[[ Extracted material open ]]

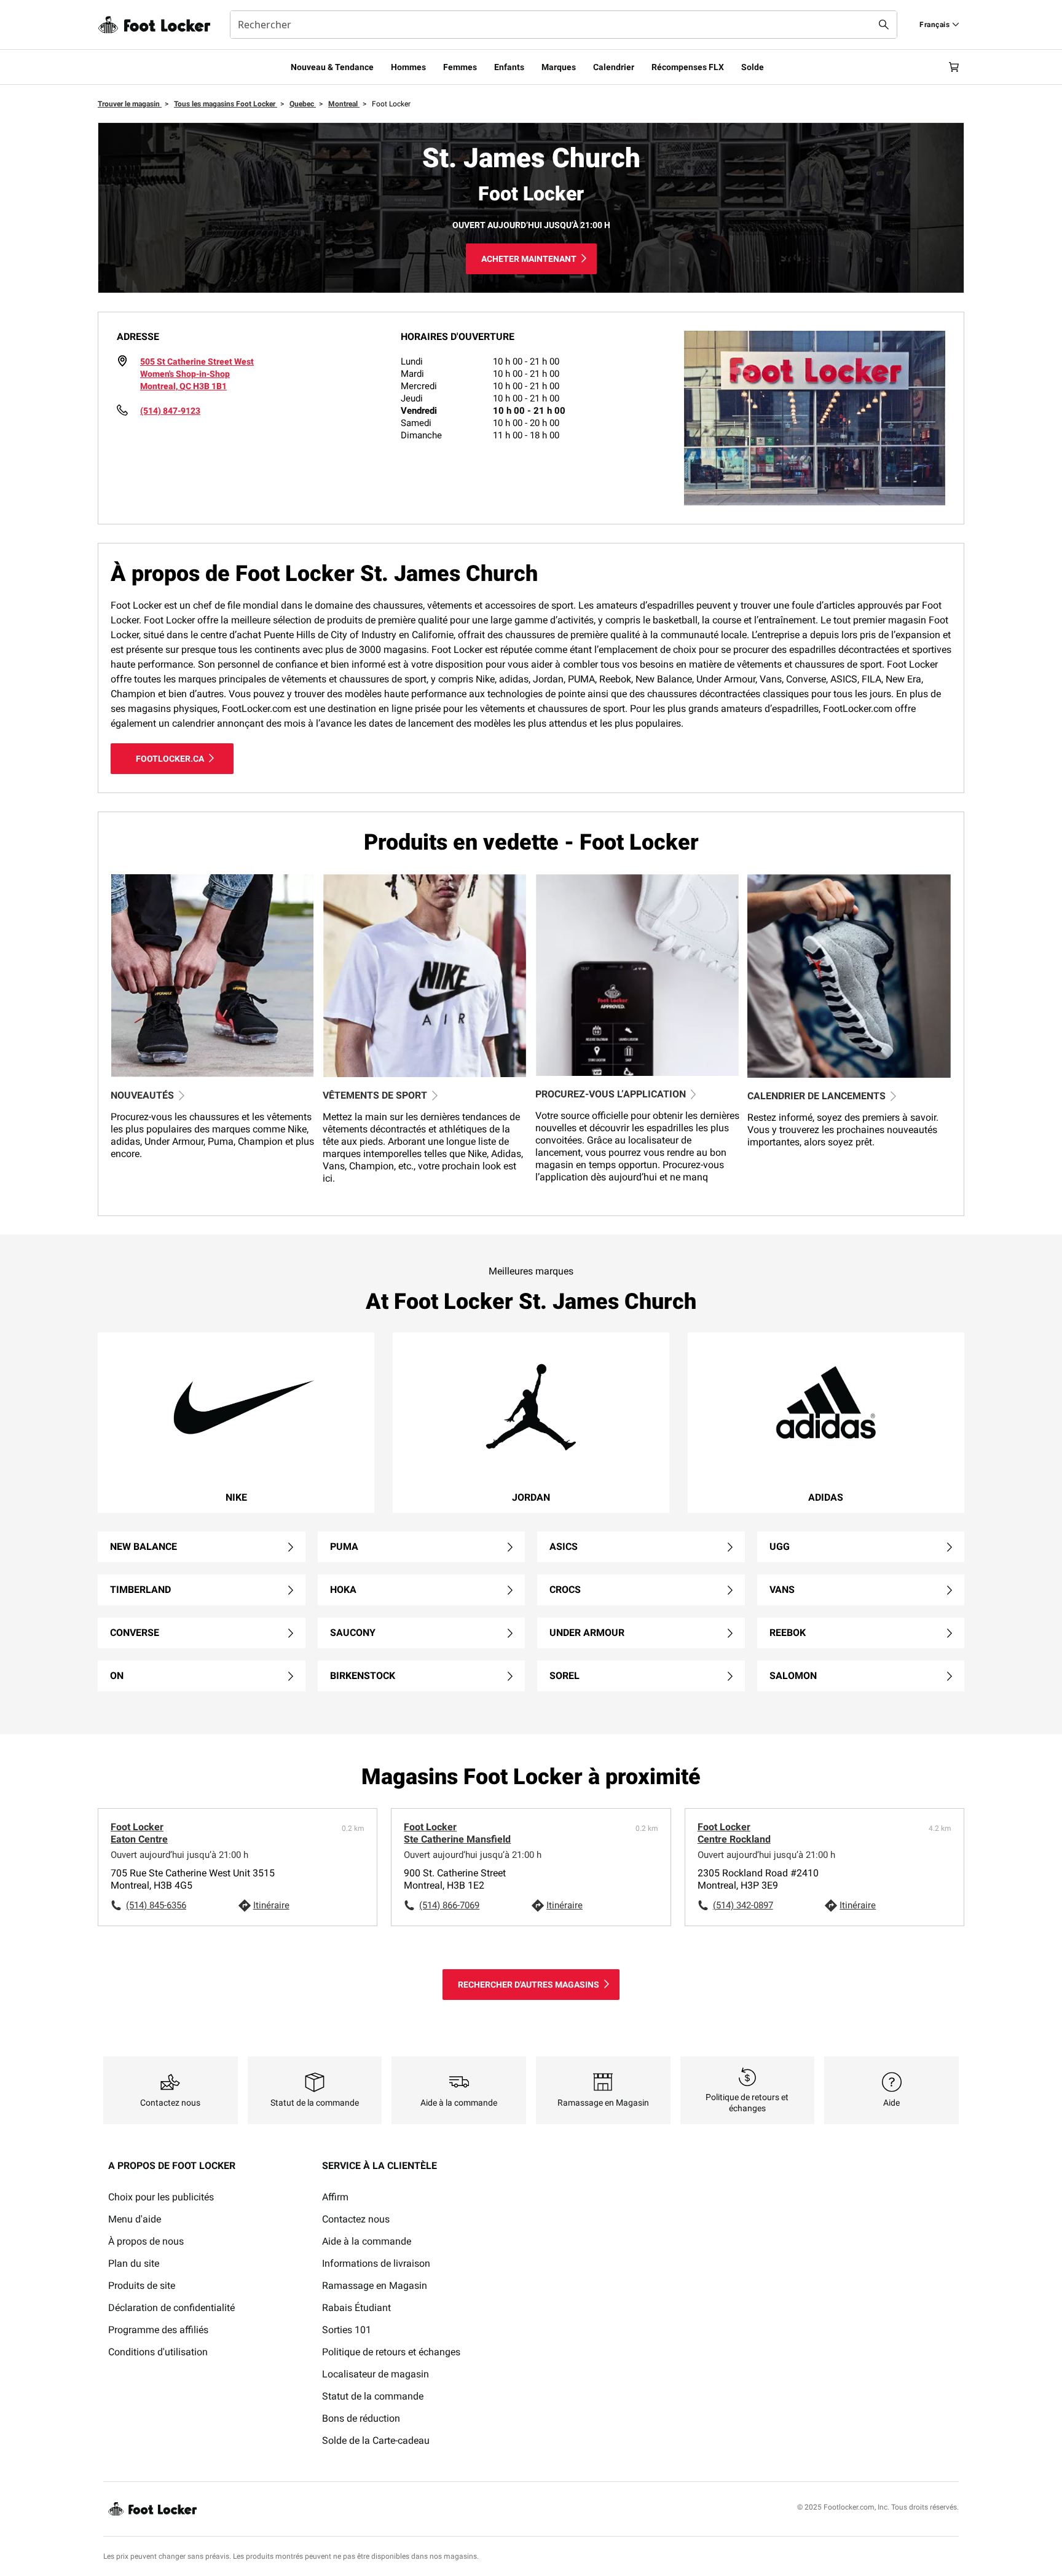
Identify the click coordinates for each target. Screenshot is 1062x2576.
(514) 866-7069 (449, 1905)
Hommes (408, 67)
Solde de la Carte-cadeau (376, 2440)
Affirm (335, 2197)
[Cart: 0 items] (954, 67)
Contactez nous (356, 2219)
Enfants (509, 67)
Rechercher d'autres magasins (528, 1984)
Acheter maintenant (528, 259)
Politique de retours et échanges (391, 2352)
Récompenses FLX (687, 67)
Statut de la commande (372, 2396)
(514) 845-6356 (156, 1905)
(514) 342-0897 (743, 1905)
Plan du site (133, 2263)
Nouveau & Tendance (332, 67)
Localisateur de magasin (375, 2374)
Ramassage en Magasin (374, 2285)
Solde (752, 67)
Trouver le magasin (130, 104)
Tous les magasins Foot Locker (225, 104)
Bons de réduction (361, 2418)
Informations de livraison (376, 2263)
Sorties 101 (346, 2330)
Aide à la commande (366, 2241)
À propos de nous (146, 2241)
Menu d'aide (134, 2219)
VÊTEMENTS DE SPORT (375, 1095)
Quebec (302, 104)
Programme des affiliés (158, 2330)
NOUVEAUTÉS (142, 1095)
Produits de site (141, 2285)
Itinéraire (271, 1905)
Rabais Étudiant (356, 2307)
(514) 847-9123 (170, 411)
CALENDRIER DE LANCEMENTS (816, 1096)
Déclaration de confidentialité (171, 2307)
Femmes (460, 67)
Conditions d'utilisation (158, 2352)
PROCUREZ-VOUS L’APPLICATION (610, 1094)
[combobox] (563, 24)
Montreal (344, 104)
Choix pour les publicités (161, 2197)
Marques (558, 67)
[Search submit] (884, 24)
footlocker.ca (170, 759)
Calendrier (613, 67)
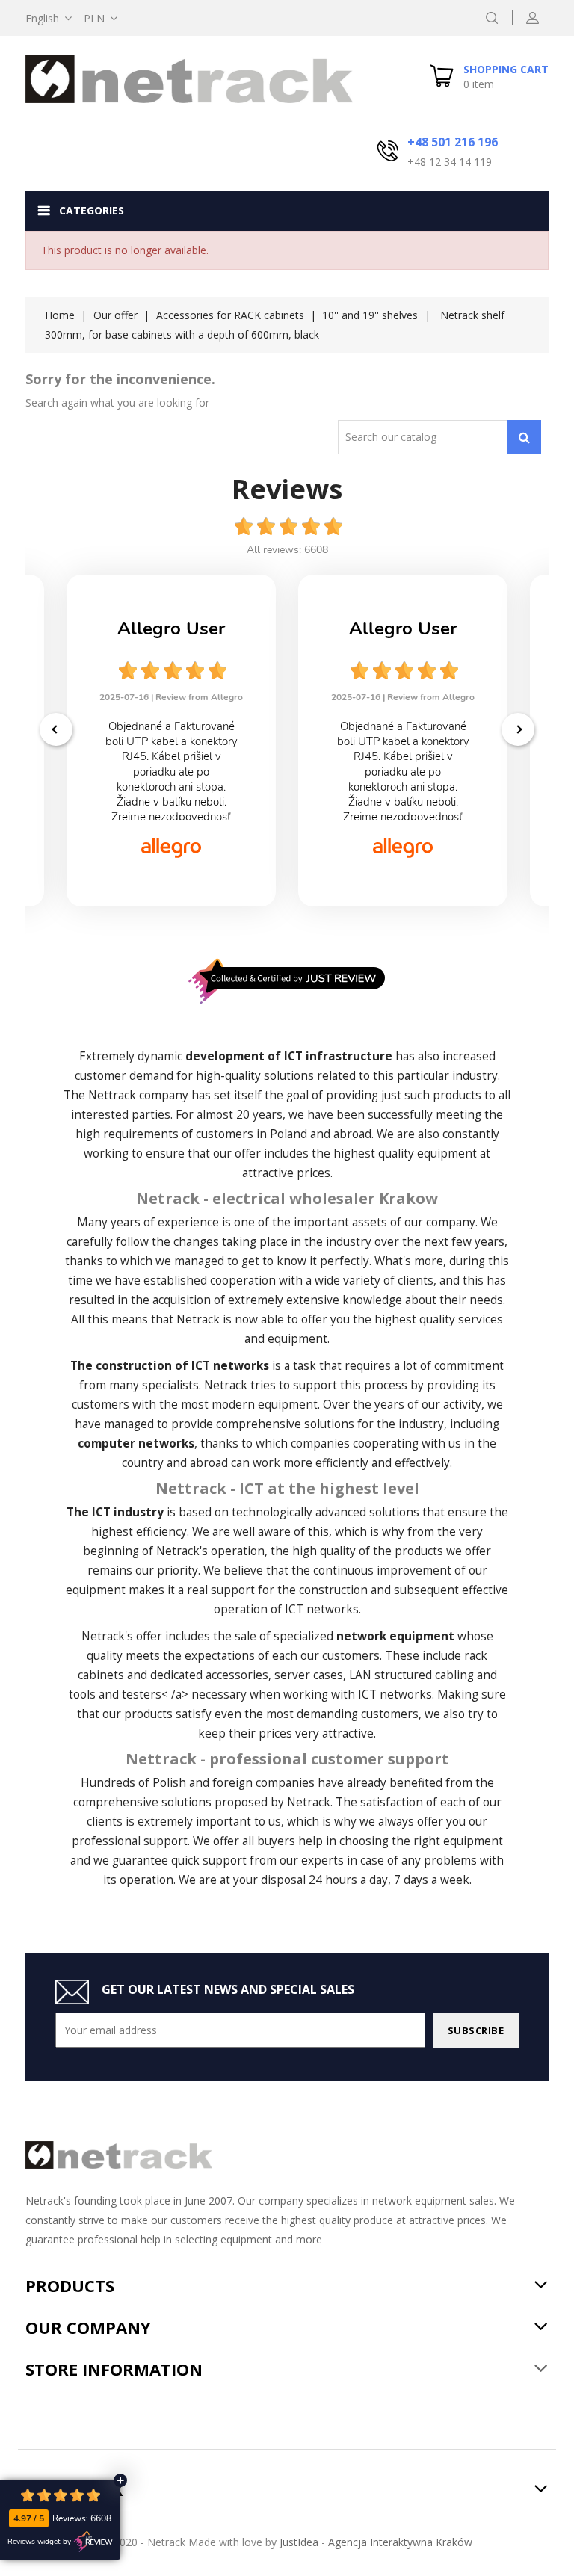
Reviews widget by (39, 2541)
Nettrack (112, 1095)
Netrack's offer (121, 1636)
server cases (308, 1675)
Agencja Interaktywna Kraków (400, 2542)
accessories (237, 1675)
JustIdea (299, 2542)
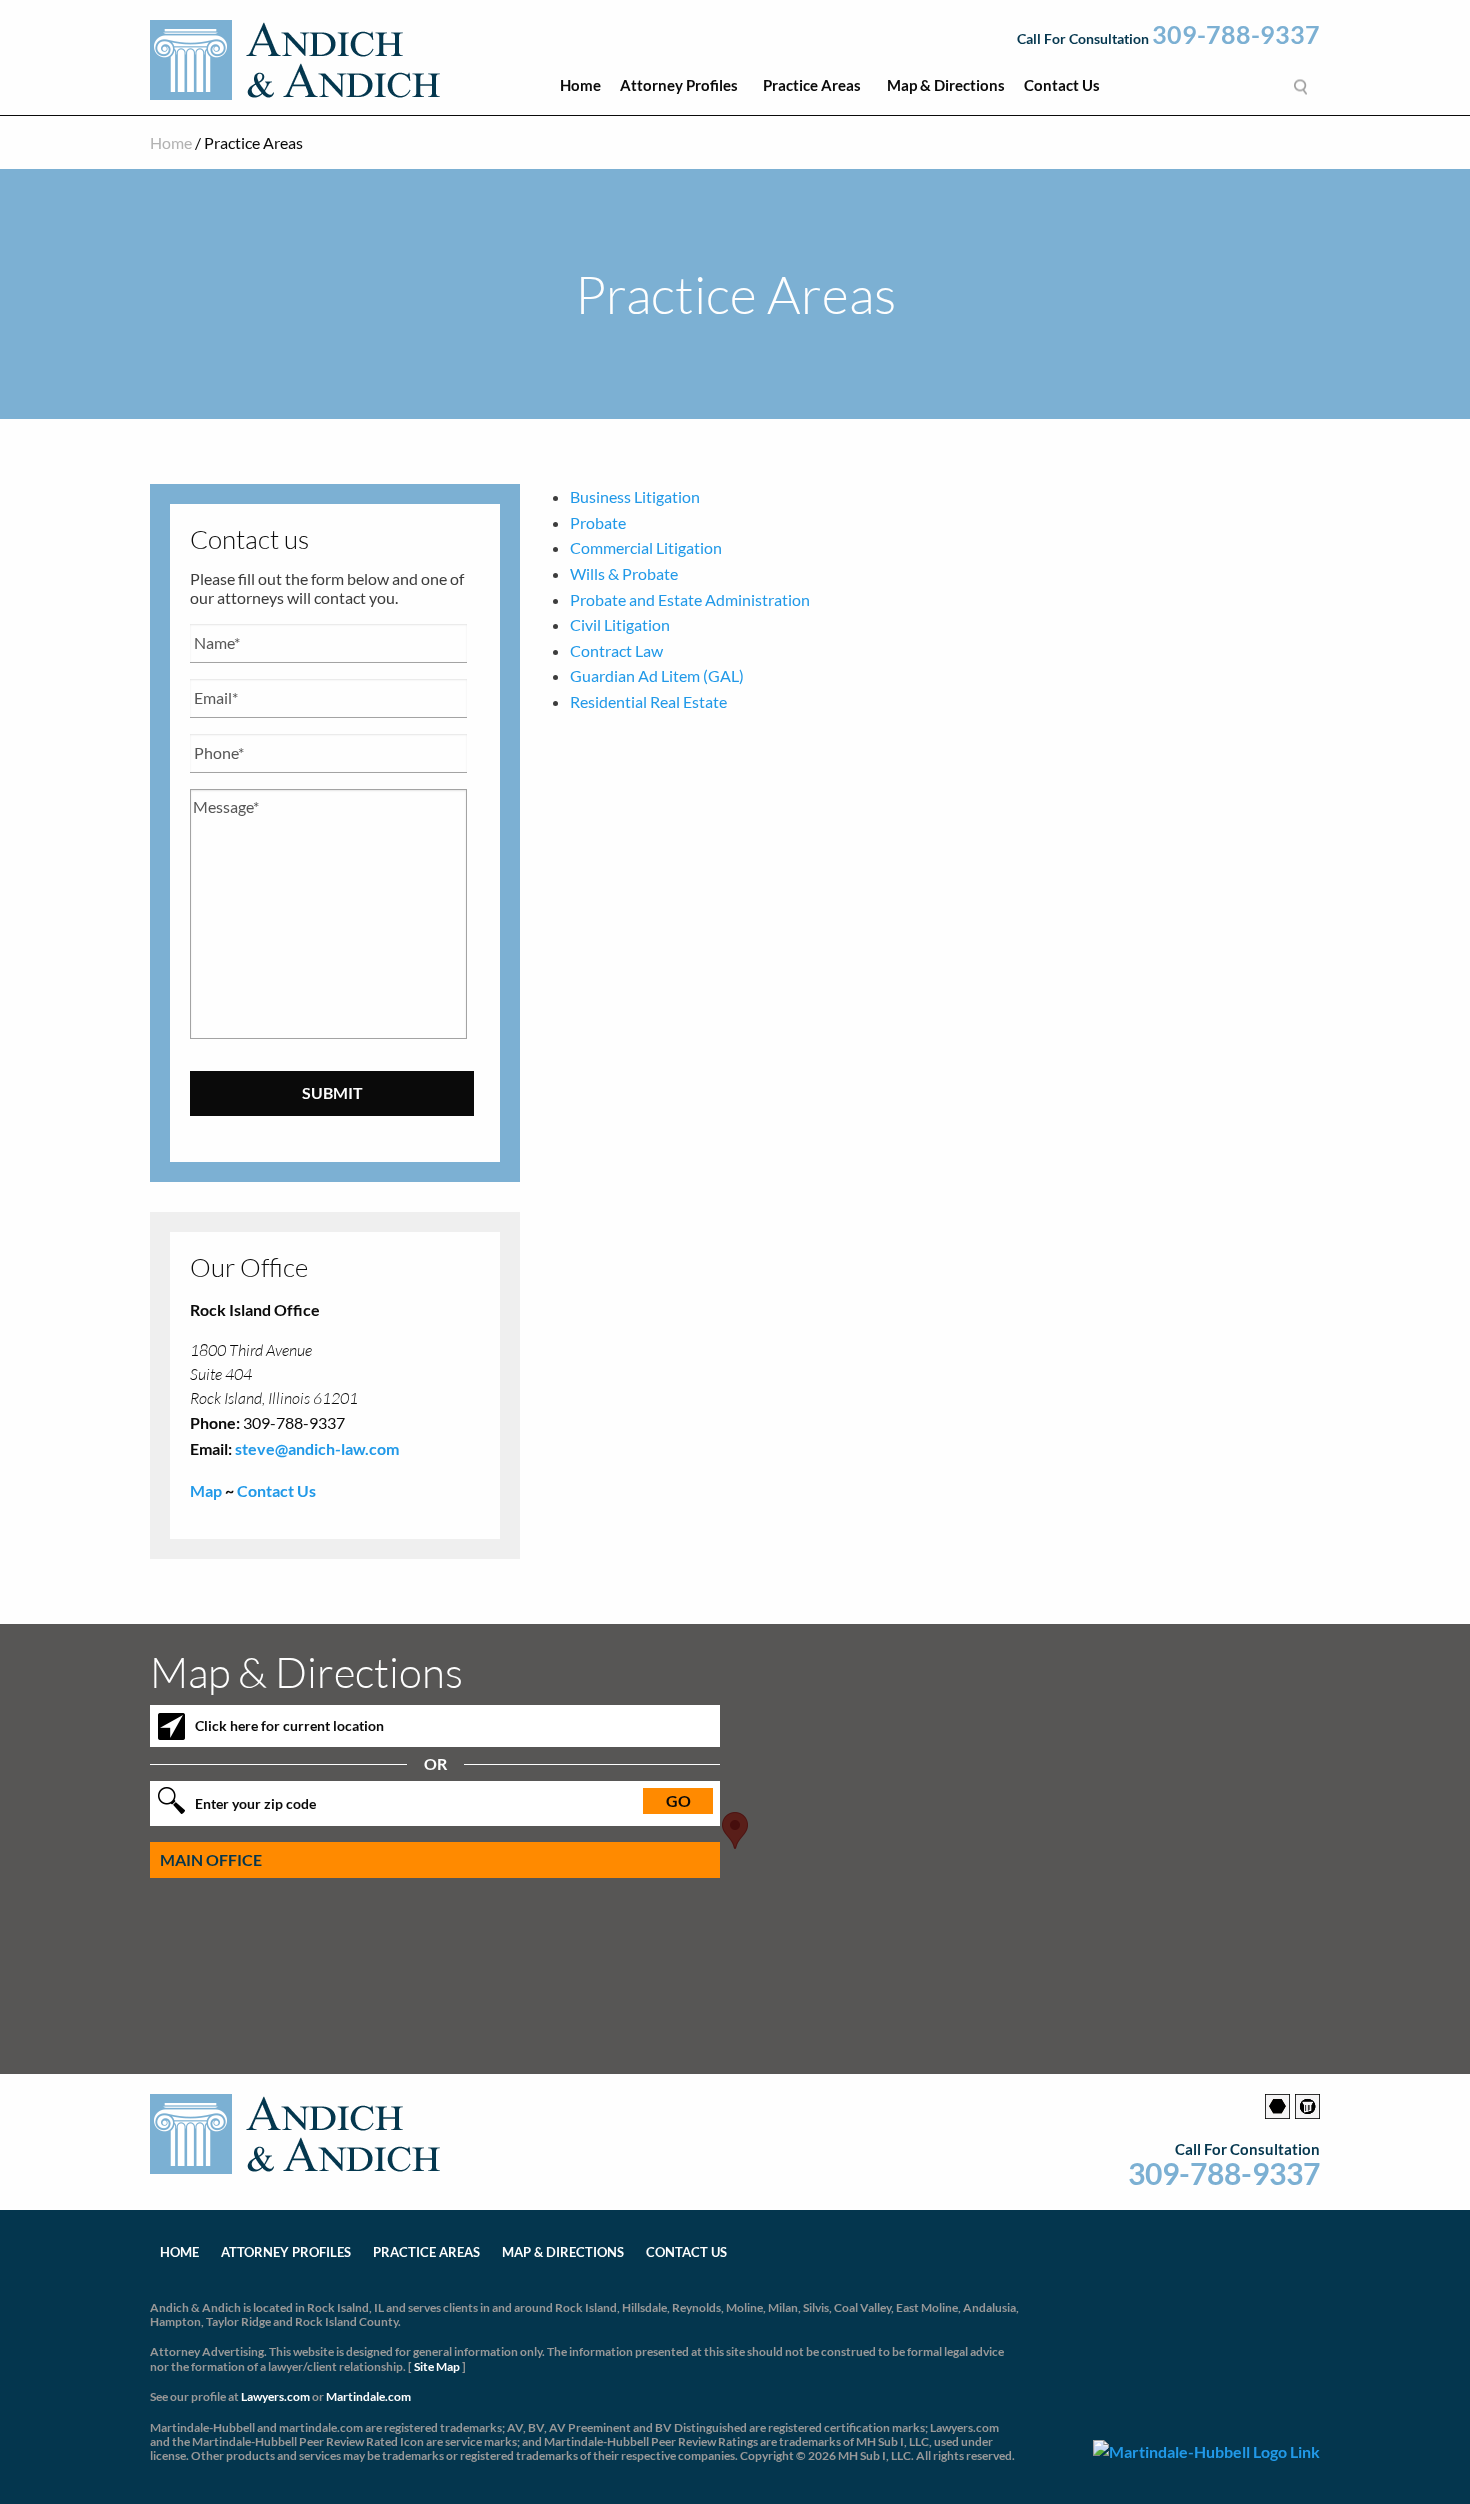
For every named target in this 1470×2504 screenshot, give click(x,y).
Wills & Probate (624, 573)
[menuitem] (580, 90)
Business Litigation (635, 496)
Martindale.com (368, 2396)
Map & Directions (946, 85)
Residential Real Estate (648, 701)
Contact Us (1062, 85)
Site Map (437, 2366)
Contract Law (616, 650)
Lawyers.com (275, 2396)
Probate (598, 522)
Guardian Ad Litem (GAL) (657, 675)
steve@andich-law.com (317, 1448)
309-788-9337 (1236, 35)
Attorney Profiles (679, 85)
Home (580, 85)
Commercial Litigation (646, 547)
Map (206, 1490)
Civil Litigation (620, 624)
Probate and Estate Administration (690, 599)
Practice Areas (812, 85)
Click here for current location (289, 1725)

[[ Extracted material closed ]]

_What is required_
Exactly as they stand in the records above, print the lines from the one containing "Contract Law (616, 650)" through the final line, inclusive.

_Exercise response_
Contract Law (616, 650)
Lawyers.com (275, 2396)
Probate (598, 522)
Guardian Ad Litem (GAL) (657, 675)
steve@andich-law.com (317, 1448)
309-788-9337 (1236, 35)
Attorney Profiles (679, 85)
Home (580, 85)
Commercial Litigation (646, 547)
Map (206, 1490)
Civil Litigation (620, 624)
Probate and Estate Administration (690, 599)
Practice Areas (812, 85)
Click here for current location (289, 1725)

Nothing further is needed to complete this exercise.